Caxias do Sul 04/05/2024

Mundo rural e mundo urbano

A relação entre campo e cidade é tema recorrente na literatura universal
Produzido por José Clemente Pozenato, 09/11/2023 às 19:15:58
José Clemente Pozenato é escritor e autor do aclamado “O Quatrilho”
Foto: Marcos Fernando Kirst

Um tema recorrente na análise dos processos culturais é o da relação entre campo e cidade, ou entre colônia e cidade, para usar termos locais.

Em meu romance O Quatrilho, todo ele com base nos hábitos culturais da época e dos lugares, coloco esta situação dramática: a de um casal da colônia que decide mudar-se para a cidade, em busca de novas oportunidades, principalmente econômicas.

Na “Última Contagem”, a cena se concentra na personagem Pierina assumindo, com estranheza, o modo de se vestir e de se aprumar, na cidade, para receber uma visita:

O vestido de seda custou a entrar no corpo. [...] Pena que não fosse um vestido longo, como se usava antigamente. Não se acostumara ainda com essa moda de vestido pelo joelho, mas era o que todas usavam na cidade.

Na literatura esse tema é frequente e, até, um dos temas básicos da poesia lírica. As Bucólicas de Virgílio, em que um citadino romano vê no mundo rural um universo perfeito, são até hoje uma referência para os poetas. Os poetas da Serra Gaúcha, pelo menos, antes mesmo do livro Matrícula, não se afastam um palmo da visão do mundo rural, como nestes versos de Virgílio (em tradução livre):

“Títiro, deitado à sombra dessa imensa faia

tocando para a musa tua flauta silvestre,

nós deixamos teu solo, os doces campos deixamos.”
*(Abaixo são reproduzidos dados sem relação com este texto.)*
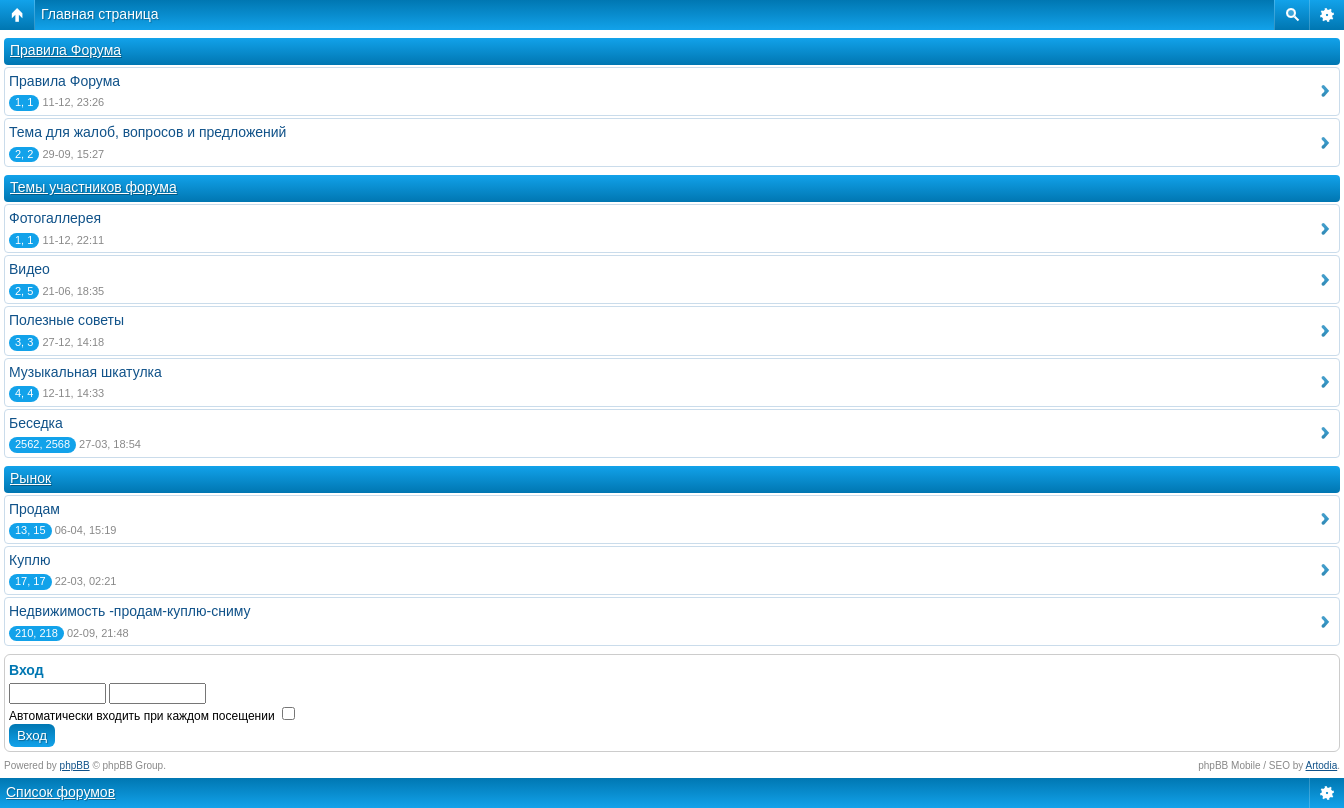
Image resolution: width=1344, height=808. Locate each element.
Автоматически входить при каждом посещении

Ao ler Drummond de Andrade, ou qualquer outro poeta contemporâneo, percebe-se como esse tema é recorrente E não apenas com a visão do poeta que, na cidade, recupera a memória do campo. Em Drummond, também oriundo do meio rural, a visão virgiliana está presente, como se vê, por exemplo, no poema Lembrança do mundo antigo, cheio de pontos de exclamação.

“Clara passeava no jardim com as crianças.

O céu era verde sobre o gramado,

A água era dourada sob as pontes [...]

Havia jardins, havia manhãs naquele tempo!!!”

Mas imagens do mundo oposto, com o espanto causado pelos hábitos urbanos, também percorrem toda sua poesia, de que se tem amostra no poema Edifício Esplendor:

No cimento, nem traço

da pena dos homens.

As famílias se fecham

em células estanques.

O elevador sem ternura

expele, absorve,

num ranger monótono

substância humana.

Entretanto há muito

se acabaram os homens.

Ficaram apenas

tristes moradores.

Hoje vivemos num ambiente em que o mundo rural e o mundo urbano convergem cada vez mais, com o aumento e a diversidade dos meios de comunicação, que praticamente eliminam fronteiras. Mas, ainda assim, cada um deles guarda traços culturais que sobrevivem, e que ainda são lembrados em meio a festas, como a que há pouco se viu no festival da FenaMassa de Antônio Prado, num completo retorno ao inesquecível ambiente cultural das colônias!

José Clemente Pozenato é escritor e autor do aclamado “O Quatrilho”, que foi adaptado ao teatro pelo grupo caxiense Miseri Coloni; ao cinema por Fábio Barreto, concorrendo ao Oscar e transformado em ópera.